Not only was the variety of systems on display remarkable, but also the context: with the return of TECHNOPHARM to Nuremberg, which now refocuses the pharmaceutical part of POWTECH, process and containment technology for the pharmaceutical industry clearly took centre stage. Many exhibitors explicitly showcased GMP-relevant systems, and numerous discussions and presentations revolved around Annex 1 compliance, cleaning validation and aseptic transfers. The trade fair was not only a showcase for new components, but also a barometer of sentiment in an industry undergoing radical change: increasingly moving away from rigid steel towards flexible single-use solutions. The range of single-use solutions on display was correspondingly impressive:
These technologies enable sterile transfer in and out, liquid transfers and sampling – all with the most complete barrier protection possible. The trade fair clearly showed that the biopharmaceutical industry is thinking modular, closed and increasingly single-use – and suppliers are delivering the right systems for this.
Total cost of ownership (TCO) and life cycle assessments (LCA) paint a clear picture: single-use solutions reduce operating costs by eliminating CIP/SIP processes, shortening downtimes and enabling faster product changes. Studies show that, despite the additional plastic waste, the ecological balance of single-use systems is often more positive than that of stainless steel because water and energy consumption are drastically reduced. However, disposal remains a challenge. Manufacturers such as ILC Dover are working on recycling initiatives and carbon footprint assessments (PCF) to make environmental impacts more transparent and controllable.
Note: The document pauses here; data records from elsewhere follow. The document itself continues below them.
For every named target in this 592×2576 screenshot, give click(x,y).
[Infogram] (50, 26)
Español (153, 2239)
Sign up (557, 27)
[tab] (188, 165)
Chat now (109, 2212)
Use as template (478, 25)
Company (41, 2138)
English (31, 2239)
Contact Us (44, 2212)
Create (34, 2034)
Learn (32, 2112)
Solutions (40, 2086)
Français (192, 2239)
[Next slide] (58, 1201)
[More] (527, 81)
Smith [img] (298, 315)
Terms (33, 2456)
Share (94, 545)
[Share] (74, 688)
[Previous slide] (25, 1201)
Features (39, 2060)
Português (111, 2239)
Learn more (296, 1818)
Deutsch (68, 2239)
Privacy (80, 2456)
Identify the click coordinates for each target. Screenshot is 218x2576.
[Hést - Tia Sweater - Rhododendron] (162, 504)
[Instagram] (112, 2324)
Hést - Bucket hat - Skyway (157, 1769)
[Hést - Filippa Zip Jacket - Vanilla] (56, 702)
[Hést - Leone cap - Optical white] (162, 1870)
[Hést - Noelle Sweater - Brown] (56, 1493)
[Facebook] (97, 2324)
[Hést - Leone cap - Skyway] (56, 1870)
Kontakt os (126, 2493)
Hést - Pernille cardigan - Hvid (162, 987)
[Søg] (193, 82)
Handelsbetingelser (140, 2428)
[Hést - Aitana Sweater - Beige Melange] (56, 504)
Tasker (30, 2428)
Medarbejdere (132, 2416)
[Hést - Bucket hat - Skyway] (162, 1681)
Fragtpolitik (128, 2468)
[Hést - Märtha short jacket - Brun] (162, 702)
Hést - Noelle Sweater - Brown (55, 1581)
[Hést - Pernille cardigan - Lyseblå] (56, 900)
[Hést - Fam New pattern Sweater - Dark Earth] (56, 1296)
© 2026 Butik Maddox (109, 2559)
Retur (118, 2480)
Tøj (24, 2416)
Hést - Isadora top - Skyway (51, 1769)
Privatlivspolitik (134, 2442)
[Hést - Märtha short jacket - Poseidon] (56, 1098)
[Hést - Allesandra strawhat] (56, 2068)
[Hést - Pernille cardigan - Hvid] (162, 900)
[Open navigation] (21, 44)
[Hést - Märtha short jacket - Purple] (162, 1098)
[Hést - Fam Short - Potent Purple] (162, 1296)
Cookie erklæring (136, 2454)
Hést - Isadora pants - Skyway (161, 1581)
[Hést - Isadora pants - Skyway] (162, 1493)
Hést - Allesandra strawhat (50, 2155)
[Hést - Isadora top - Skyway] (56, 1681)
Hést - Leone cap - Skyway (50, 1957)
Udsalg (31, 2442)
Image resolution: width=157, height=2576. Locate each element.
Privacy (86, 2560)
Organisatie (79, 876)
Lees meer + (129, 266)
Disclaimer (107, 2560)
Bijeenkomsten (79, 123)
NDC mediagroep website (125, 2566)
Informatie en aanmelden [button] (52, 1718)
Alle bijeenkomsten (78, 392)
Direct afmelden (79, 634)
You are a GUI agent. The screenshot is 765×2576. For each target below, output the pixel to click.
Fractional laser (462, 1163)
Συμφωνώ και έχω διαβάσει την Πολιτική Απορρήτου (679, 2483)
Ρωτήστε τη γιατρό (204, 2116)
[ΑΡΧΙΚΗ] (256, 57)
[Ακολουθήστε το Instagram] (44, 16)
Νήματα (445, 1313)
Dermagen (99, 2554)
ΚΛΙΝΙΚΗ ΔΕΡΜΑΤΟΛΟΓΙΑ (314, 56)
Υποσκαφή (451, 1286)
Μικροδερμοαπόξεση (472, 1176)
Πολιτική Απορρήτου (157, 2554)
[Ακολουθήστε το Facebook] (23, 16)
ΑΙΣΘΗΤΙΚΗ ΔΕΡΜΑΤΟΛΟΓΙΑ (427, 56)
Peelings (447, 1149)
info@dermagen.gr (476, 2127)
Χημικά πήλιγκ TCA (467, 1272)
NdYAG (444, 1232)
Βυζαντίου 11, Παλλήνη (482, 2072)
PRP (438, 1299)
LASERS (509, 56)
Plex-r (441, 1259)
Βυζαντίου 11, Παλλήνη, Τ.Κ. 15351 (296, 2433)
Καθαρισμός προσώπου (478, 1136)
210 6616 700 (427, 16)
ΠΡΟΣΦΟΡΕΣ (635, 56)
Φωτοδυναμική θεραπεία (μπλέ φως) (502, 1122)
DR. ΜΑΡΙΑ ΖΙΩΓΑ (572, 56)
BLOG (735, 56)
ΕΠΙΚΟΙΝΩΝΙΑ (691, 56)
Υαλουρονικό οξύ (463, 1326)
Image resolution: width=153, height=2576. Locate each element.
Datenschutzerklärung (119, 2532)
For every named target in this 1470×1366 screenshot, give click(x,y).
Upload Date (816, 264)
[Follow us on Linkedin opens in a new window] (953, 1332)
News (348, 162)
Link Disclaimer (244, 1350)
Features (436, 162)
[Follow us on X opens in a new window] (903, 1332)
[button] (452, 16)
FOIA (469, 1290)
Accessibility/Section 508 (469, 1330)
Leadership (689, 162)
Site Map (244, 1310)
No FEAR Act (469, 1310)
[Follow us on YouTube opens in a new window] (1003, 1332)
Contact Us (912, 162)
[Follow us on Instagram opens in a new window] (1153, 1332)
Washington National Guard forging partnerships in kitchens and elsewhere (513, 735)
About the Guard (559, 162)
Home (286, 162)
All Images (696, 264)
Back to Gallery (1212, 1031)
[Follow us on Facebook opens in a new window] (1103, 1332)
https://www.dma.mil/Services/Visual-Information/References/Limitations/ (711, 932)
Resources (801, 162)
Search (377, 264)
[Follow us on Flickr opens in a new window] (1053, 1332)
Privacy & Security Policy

Criterion | Stainless steel systems | Single-use containment |
Cleaning effort | High (CIP/SIP, validation) | Not applicable (disposable, pre-sterilised) |
Product changeover time | Hours to days | Minutes to a few hours |
Investment costs (CapEx) | High (including infrastructure) | Low (few skids, compact design) |
Operating costs (OpEx) | Energy, water and chemical consumption | Consumables, disposal costs |
Flexibility | Low for multi-product operation | High – ideal for small batches/campaigns |
Sustainability (LCA) | Better for long-running products & stable energy | Better for frequent changes (less energy) |
Operating limits | Temperature, pressure, chemicals → robust | Material limits with solvents, heat, etc. |
Stainless steel remains unbeatable for high throughputs, aggressive media or heavy components. But where speed, small quantities, personalised medicine and compliance are paramount, a hybrid model is gaining ground: robust stainless steel cores, supplemented by single-use components at critical interfaces. And so a fundamental question is also changing for operators: no longer whether, but where single-use systems bring the greatest added value – technically, economically and regulatorily.
POWTECH TECHNOPHARM 2025 has shown that single-use containment is not a fad, but a method. The combination of regulatory pressure, technological progress and economic considerations has firmly anchored the concept in practice. The future of pharmaceutical production? More flexible. Faster. More closed.